Babylon, un film de Damien Chazelle
Magistral ! Géant ! Les mots deviennent insuffisants pour qualifier le dernier opus du réalisateur américain Damien Chazelle. En retraçant le drame qu’a constitué le passage du muet au parlant dans le cinéma des années 20 du siècle dernier, il met en scène une course à l’abime dans laquelle il y eut peu de survivants. Somptueux !
Los Angeles, après la fin du premier conflit mondial, n’est guère qu’une bourgade écrasée de soleil. C’est malgré tout là que se tournent ce qui allaient être les derniers films muets. Damien Chazelle nous fait découvrir ces plateaux en plein air avec une historicité qui en apprendra à plus d’un cinéphile d’aujourd’hui. Dans cet univers cartoonesque et artisanal, une jeune femme, Nellie, fait par hasard un remplacement de dernière minute. Sa première apparition devant une caméra. Son rêve. Et c’est le coup de foudre pour toute une profession. Nellie devient une vedette sous le regard enamouré de Manny, jeune homme n’aspirant, lui aussi, qu’à faire carrière dans le 7ème art. Pour l’heure il est l’homme à tout faire de Jack, une star bien installée dans le métier. C’est autour de ce trio aussi flamboyant que pathétique que s’articule ce film. Inspirés de personnages authentiques, ils nous donnent à comprendre le séisme que fit le passage du muet au parlant. De fabuleuses carrières comme seule l’Amérique sait en construire se sont effondrées du jour au lendemain. Nous connaissons la suite tragique. Pour l’heure, le réalisateur s’attache à nous peindre avec une virtuosité hallucinante l’atmosphère de l’Hollywood des temps primordiaux. Avec ses fêtes orgiaques, ses tournages souvent dangereux et ses compromis dont je vous laisse entendre la teneur. Si le film s’intitule Babylon, il y a certainement des raisons dont la moindre n’est pas la manière dont les Chrétiens nommaient la Babylone antique : La Grande Prostituée. Ici point de morale, mais la culture d’égos surdimensionnés et une soif inextinguible de réussite. Pour y parvenir, la référence à la Divine Comédie de Dante s’impose tant le dernier Cercle des Enfers est largement évoqué dans le scénario.

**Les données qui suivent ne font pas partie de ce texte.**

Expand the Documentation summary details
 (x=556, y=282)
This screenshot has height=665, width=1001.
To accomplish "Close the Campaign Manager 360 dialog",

Âme sensible… Outre un réalisateur de génie à qui l’on doit entre autres longs La La Land , il fallait un casting au cordeau. En réunissant Brad Pitt, Jack aussi incroyable qu’émouvant, Margot Robbie, Nellie survoltée écrasant le film de sa présence, nous découvrons un inconnu, l’acteur mexicain Diego Calva. Il est le fil rouge de ce drame. Aussi efficace en grouillot des plateaux qu’en lunaire au cœur de ce maelström, son Manny est le témoin de toutes les turpitudes du moment : raciales, sexuelles, arrivistes et autres joyeusetés que je vous laisse le soin de découvrir. Ajoutons à tout cela une BO brillantissime et voilà certainement un film qui va marquer non seulement 2023 mais à coup sûr l’histoire du cinéma.